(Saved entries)
****************************************
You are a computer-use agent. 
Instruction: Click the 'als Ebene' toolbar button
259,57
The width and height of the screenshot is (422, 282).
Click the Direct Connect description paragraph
****************************************
## [EXERCISE]
Return every record above exactly as written.

## [WRITTEN ANSWER]
You are a computer-use agent. 
Instruction: Click the 'als Ebene' toolbar button
259,57
The width and height of the screenshot is (422, 282).
Click the Direct Connect description paragraph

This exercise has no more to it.